**WORK TO BE COMPLETED:** When you reach the line containing "You are a GUI", stop after it; until then, copy each line of the listing exactly, starting with the first.

**SOURCE MATERIAL:**
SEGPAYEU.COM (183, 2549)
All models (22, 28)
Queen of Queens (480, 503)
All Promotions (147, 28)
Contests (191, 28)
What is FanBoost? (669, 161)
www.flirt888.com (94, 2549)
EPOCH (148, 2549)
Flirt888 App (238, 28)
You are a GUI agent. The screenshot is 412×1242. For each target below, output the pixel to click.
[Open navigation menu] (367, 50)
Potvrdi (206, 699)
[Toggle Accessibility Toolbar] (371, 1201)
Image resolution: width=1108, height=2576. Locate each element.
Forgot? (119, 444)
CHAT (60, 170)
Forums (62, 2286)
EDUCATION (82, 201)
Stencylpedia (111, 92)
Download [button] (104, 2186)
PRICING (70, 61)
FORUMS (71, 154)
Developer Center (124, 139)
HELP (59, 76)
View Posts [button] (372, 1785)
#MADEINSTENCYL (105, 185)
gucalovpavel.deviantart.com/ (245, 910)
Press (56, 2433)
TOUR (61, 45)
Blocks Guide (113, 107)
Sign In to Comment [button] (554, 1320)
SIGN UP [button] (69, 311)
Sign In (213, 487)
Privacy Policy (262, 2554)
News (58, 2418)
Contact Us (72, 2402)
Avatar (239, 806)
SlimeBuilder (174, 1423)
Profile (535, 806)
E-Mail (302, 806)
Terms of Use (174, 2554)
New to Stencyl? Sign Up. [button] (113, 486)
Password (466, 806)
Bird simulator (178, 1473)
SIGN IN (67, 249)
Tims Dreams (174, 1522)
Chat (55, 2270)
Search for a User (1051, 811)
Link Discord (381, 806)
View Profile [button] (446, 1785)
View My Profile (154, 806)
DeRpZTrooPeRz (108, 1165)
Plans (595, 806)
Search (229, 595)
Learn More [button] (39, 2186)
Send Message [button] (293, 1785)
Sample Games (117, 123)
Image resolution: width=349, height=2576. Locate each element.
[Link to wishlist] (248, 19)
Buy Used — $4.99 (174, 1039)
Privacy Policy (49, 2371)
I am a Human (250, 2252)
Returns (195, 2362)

**OUTPUT OF THE TASK:**
SEGPAYEU.COM (183, 2549)
All models (22, 28)
Queen of Queens (480, 503)
All Promotions (147, 28)
Contests (191, 28)
What is FanBoost? (669, 161)
www.flirt888.com (94, 2549)
EPOCH (148, 2549)
Flirt888 App (238, 28)
You are a GUI agent. The screenshot is 412×1242. For each target below, output the pixel to click.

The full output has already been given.